An ip_assessment_report.html file is always generated regardless of format choice. It contains all three data sections (summary, ENI details, EIP details) in a single styled page with summary cards, navigation links, and color-coded status indicators. Open it in any browser for a quick visual overview.
account_id, account_name, region, active_ips, inactive_ips, eips_associated, eips_unassociated, unique_eips
account_id, account_name, region, eni_id, status, service_managed, interface_type, ipv4_count, ipv6_count, public_ip, description
account_id, account_name, region, allocation_id, public_ip, is_associated, service_managed, instance_id, eni_id
The tool automatically identifies which AWS service manages each ENI and EIP:
| Service | Detection Method |
|---|---|
| EC2 | Instance attachment |
| ALB / NLB / ELB | Description prefix or requester ID |
| Lambda | Interface type or description |
| NAT Gateway | Interface type or description |
| RDS | Description or requester ID |
| ECS / Fargate | Interface type or description |
| VPC Endpoint | Interface type |
| ElastiCache, EFS, Redshift, DAX | Description patterns |
ip_assessment_tool/
├── __init__.py
├── __main__.py # Entry point (python -m ip_assessment_tool)

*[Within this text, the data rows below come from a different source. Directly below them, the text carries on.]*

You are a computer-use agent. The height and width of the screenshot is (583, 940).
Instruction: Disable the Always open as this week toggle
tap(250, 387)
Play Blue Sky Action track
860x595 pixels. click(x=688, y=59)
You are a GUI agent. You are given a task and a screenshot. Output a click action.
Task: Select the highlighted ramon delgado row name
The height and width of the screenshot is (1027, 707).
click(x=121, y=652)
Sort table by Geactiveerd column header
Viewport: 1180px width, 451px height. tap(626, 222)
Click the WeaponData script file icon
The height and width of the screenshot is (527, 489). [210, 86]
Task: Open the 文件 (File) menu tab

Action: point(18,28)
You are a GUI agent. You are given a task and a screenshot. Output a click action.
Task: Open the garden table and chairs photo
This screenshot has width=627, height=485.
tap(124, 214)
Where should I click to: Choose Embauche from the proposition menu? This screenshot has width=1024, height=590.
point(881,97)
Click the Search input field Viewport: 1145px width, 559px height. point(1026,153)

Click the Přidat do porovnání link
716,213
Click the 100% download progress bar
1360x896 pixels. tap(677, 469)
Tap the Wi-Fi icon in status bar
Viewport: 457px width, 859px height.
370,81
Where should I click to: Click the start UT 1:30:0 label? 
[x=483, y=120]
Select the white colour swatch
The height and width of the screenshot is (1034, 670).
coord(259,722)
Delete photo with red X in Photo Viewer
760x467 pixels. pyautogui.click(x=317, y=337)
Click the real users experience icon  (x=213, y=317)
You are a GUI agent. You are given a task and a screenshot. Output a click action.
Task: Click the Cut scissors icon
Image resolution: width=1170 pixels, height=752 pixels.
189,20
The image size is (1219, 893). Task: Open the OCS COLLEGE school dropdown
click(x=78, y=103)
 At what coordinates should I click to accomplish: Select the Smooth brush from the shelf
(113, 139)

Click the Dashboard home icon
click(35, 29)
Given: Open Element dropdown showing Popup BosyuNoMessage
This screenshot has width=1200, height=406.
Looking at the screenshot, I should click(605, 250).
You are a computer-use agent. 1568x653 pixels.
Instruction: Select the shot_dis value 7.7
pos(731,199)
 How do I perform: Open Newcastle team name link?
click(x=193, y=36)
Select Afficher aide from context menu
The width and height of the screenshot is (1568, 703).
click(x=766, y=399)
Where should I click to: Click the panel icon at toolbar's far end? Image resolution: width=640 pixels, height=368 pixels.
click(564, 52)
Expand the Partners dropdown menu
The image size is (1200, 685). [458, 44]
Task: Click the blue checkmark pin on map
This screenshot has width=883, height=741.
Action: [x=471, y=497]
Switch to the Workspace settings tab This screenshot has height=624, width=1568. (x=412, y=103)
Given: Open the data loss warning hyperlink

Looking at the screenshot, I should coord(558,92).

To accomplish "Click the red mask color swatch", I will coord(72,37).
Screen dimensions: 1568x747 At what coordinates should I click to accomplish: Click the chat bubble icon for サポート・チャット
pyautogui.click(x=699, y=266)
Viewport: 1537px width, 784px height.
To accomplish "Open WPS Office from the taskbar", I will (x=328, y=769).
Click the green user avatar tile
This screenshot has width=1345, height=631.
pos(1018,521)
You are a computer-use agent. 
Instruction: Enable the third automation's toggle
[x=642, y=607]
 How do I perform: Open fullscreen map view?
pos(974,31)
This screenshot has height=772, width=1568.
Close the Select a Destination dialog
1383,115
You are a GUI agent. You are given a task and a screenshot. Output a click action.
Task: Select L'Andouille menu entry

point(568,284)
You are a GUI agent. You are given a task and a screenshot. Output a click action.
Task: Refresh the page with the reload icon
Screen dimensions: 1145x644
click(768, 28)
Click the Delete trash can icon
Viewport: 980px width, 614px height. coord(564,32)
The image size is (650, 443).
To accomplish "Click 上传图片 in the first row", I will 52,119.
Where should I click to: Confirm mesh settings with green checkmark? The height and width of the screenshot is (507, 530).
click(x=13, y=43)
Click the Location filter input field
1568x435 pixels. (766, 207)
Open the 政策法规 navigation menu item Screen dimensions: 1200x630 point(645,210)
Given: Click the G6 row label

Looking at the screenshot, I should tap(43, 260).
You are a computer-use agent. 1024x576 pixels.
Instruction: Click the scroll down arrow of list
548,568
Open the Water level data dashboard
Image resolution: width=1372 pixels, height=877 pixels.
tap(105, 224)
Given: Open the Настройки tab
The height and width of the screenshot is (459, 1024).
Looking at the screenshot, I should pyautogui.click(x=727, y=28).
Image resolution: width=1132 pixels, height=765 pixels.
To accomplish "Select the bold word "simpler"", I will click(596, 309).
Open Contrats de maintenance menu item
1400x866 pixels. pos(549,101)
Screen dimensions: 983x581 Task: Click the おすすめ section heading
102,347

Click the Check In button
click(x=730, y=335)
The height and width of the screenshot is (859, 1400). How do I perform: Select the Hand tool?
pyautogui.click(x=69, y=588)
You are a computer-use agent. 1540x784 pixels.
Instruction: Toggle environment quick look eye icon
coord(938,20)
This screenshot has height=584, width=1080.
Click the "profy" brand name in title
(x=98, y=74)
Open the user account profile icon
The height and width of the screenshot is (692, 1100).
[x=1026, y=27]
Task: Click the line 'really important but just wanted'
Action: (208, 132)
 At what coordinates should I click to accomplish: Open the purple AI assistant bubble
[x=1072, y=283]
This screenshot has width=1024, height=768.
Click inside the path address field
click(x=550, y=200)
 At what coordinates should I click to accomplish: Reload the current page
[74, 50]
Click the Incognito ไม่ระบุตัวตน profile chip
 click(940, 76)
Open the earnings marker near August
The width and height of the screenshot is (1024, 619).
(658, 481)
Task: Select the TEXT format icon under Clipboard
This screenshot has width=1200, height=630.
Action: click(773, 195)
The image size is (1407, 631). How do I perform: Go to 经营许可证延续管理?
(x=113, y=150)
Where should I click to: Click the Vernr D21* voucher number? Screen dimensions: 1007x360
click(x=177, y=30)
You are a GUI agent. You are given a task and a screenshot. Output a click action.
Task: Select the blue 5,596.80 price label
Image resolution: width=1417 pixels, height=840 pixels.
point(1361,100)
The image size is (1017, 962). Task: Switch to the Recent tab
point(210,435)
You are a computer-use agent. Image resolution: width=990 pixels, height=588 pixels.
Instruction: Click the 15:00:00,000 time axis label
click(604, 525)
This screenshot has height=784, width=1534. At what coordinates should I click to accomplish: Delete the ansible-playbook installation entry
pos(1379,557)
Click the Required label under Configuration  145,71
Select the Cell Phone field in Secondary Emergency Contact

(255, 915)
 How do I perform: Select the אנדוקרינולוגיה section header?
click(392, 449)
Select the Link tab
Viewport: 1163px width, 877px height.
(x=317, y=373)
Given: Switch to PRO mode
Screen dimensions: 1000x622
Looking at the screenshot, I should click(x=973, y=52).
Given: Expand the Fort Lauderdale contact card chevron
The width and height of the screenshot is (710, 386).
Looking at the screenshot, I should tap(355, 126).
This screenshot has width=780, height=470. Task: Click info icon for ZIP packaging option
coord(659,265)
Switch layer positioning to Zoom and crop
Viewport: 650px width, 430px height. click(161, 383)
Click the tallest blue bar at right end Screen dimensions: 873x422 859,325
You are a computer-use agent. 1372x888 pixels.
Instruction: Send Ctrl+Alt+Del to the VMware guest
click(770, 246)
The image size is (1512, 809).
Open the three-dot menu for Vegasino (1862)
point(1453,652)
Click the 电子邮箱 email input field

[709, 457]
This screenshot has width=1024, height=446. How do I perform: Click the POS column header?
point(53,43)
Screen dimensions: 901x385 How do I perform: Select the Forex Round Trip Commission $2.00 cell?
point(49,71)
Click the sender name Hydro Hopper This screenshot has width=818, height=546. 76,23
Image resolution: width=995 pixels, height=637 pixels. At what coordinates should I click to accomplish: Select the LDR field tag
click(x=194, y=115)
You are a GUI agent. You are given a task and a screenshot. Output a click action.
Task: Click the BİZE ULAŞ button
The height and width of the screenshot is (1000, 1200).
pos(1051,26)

├── cli.py # CLI argument parsing
├── orchestrator.py # Pipeline coordinator
├── discovery.py # AWS Organizations account discovery
├── role_assumer.py # Cross-account STS role assumption
├── region_scanner.py # Region discovery and concurrent scanning
├── eni_collector.py # ENI and active IP enumeration
├── eip_collector.py # Elastic IP enumeration
├── cidr_collector.py # VPC/Subnet CIDR inventory
├── aggregator.py # Result aggregation
├── report_generator.py # JSON and CSV report output
├── report_parser.py # Report parsing and pretty printing
├── retry.py # Exponential backoff for throttling
└── models.py # Pydantic data models
python -m pytest tests/test_retry.py tests/test_discovery.py tests/test_role_assumer.py tests/test_region_scanner.py tests/test_eni_collector.py tests/test_eip_collector.py tests/test_cidr_collector.py tests/test_aggregator.py tests/test_report_generator.py tests/test_report_parser.py -vThe tool uses fail-forward processing. If a single account or region fails, it logs the error and continues with the rest. The final report includes a summary of all errors and skipped resources.